Introduction to Network Analysis with NetworkX

by Georgy Lazarev (mlcourse slack: jorgy)

Systems are ubiquitous these days in various fields of science, industry and daily-life situations. Majority of them (to name few, social interactions, telephone and transport networks) can be represented as networks or graphs (sets of nodes and edges where nodes characterize certain objects and edges indicate some kind of connection between them) and therefore are suitable for analysis.

We might want to analyze relationships between participants or actor in those systems to get some valuable insights:

  • Which nodes are more important (influencers in network)
  • Pathfinding – determining shortest paths between certain nodes
  • Structure - finding cliques, community detection (we'll discuss those terms later)

In this tutorial I'll introduce you to the NetworkX - Python package for 'the creation, manipulation, and study of the structure, dynamics, and functions of complex networks'. Important properties pointed out by developers:

  • provides an interface to existing numerical algorithms and code written in C, C++, and FORTRAN, thus resulting in promising speed perfomance
  • the ability to painlessly work with large nonstandard data sets.

Let's start with some basic things.
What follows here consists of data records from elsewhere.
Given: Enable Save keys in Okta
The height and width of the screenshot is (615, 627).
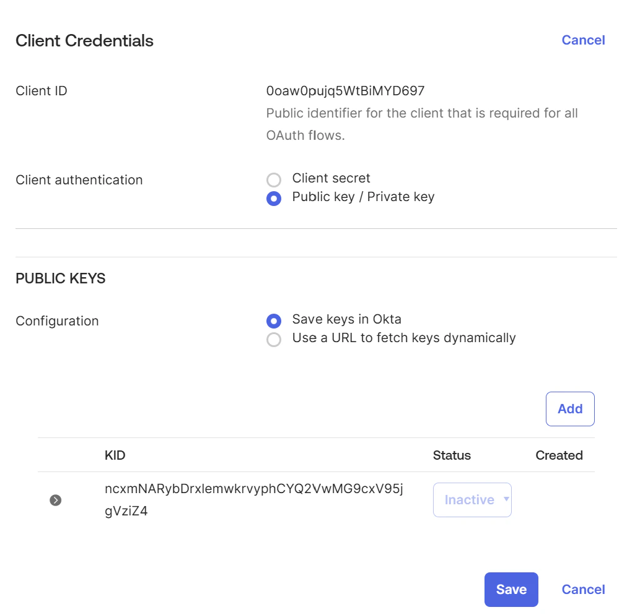Looking at the screenshot, I should pos(274,320).
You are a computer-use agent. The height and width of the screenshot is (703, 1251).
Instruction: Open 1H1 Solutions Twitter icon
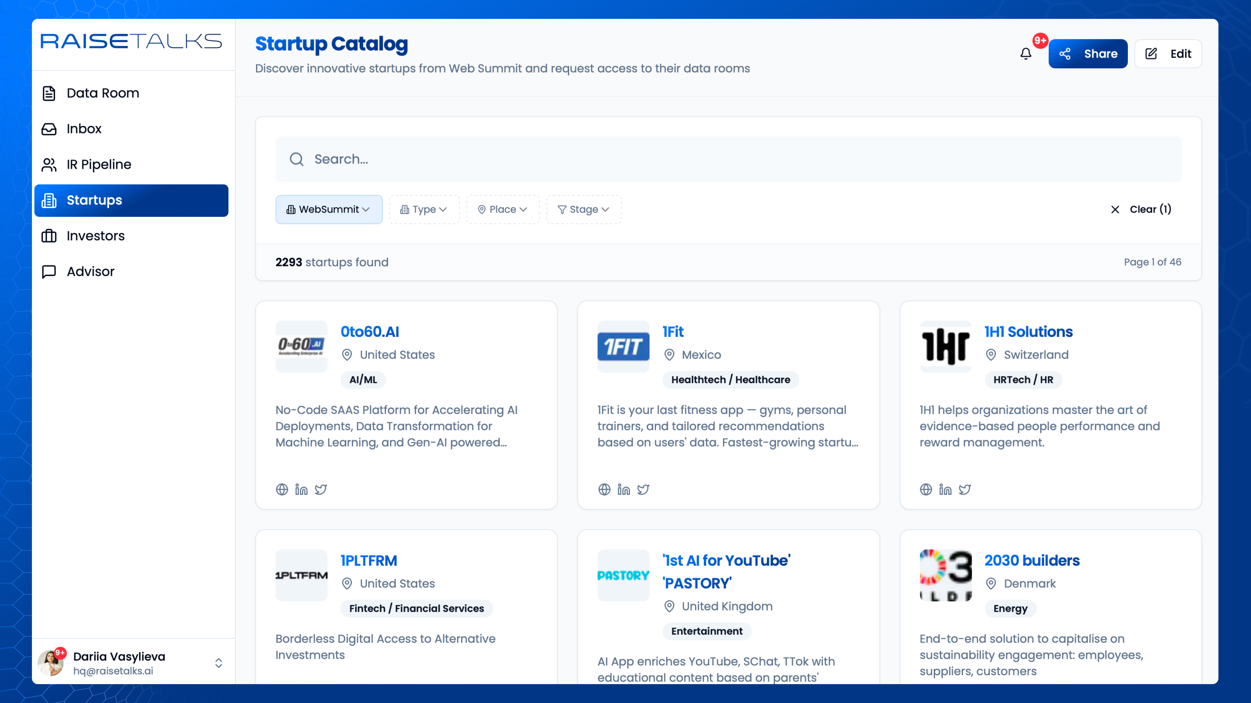point(965,490)
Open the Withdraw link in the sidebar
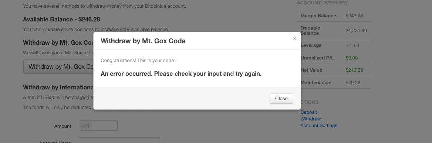The image size is (432, 143). pos(311,119)
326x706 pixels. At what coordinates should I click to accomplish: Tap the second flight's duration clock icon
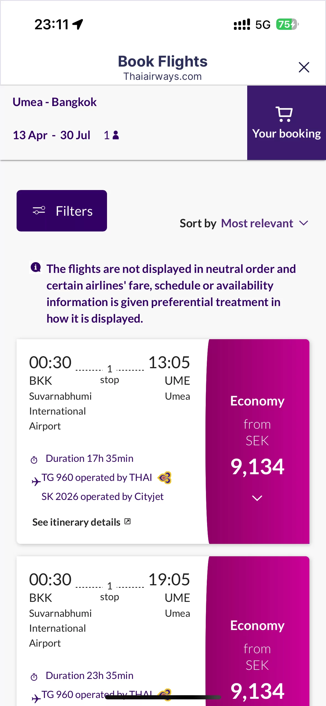click(34, 677)
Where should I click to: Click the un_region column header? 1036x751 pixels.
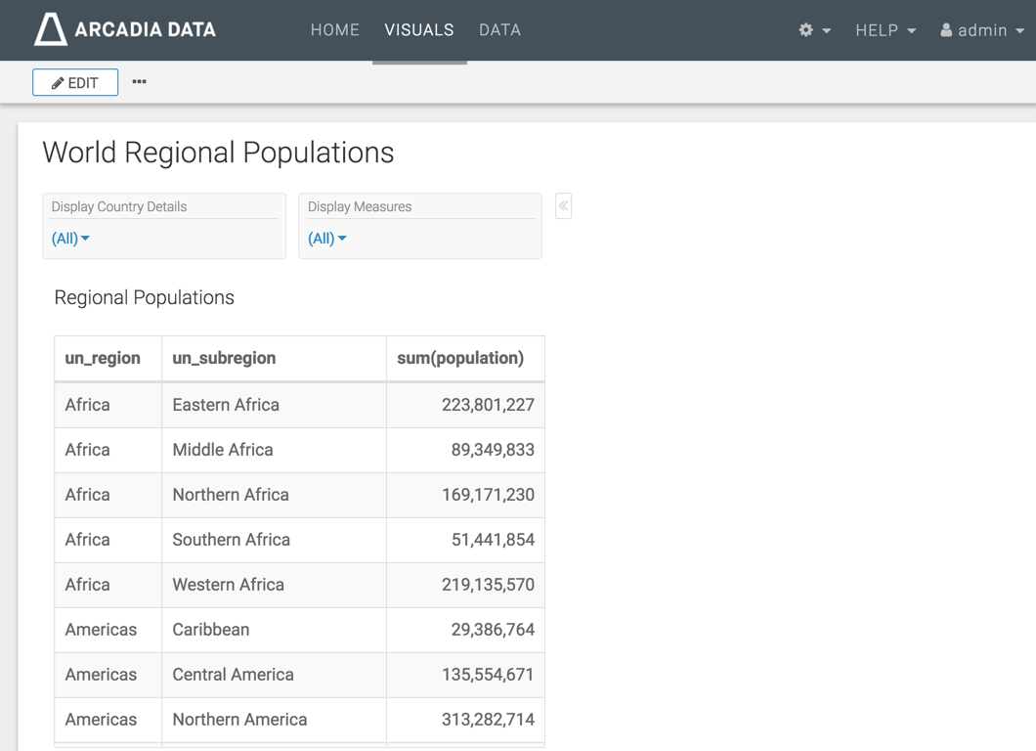103,358
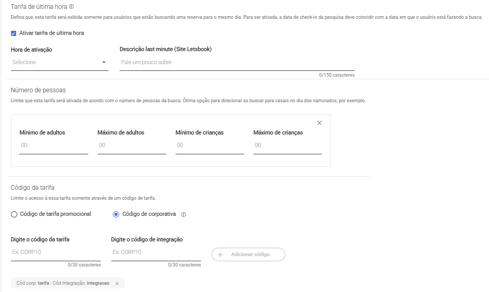Click the Adicionar código button

(x=248, y=254)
At first you need to install NetworkX ('pip install networkx' or 'conda install ..' if you are working under Anaconda)

In [45]:
#importing necessary packages
import networkx as nx
import matplotlib.pyplot as plt
import seaborn as sns
import pandas as pd
import csv
import numpy as np
%matplotlib inline
from collections import defaultdict
import warnings
warnings.filterwarnings('ignore')
In [46]:
#creating empty Graph
G = nx.Graph()

#you can now add nodes and edges
G.add_node('a')
G.add_node(1)
G.add_edge('a',1)
#or creating list of nodes/edges in advance
G.add_nodes_from([2,3,4])
G.add_edges_from([(2,4),('a',3)])
In [47]:
#setting attribute while creating node
G.add_node('John', age=26)

#setting attribute to already existing node
G.node['John']['hobby']='writing music'
nx.set_node_attributes(G,'number',7)

#graph with random weghts
weights={}
for e in G.edges():
    G[e[0]][e[1]]['weight']=np.random.random()
In [48]:
print(G.edges())
print(G.edges(data=True))
#data=True prints attributes too
[('a', 1), ('a', 3), (2, 4)]
[('a', 1, {'weight': 0.6237962140335189}), ('a', 3, {'weight': 0.21626171858987386}), (2, 4, {'weight': 0.12734579259442702})]
In [49]:
display(type(G))
networkx.classes.graph.Graph
In [50]:
print(nx.info(G))
Name: 
Type: Graph
Number of nodes: 6
Number of edges: 3
Average degree:   1.0000
In [51]:
nx.draw(G,with_labels=True,node_size=900)

It's probably worth mentioning that calling .draw without specifying pos argument will result in different layouts of nodes.

Analysis of real graph

Here you can find real networks stored as graph representations (edgelist mostly) in .tsv format. For simplicity I picked quite small undirected graph, which represent frequent social interactions between 62 dolphins from community living off Doubtful Sound, a fjord in New Zealand. So this is sort of social network.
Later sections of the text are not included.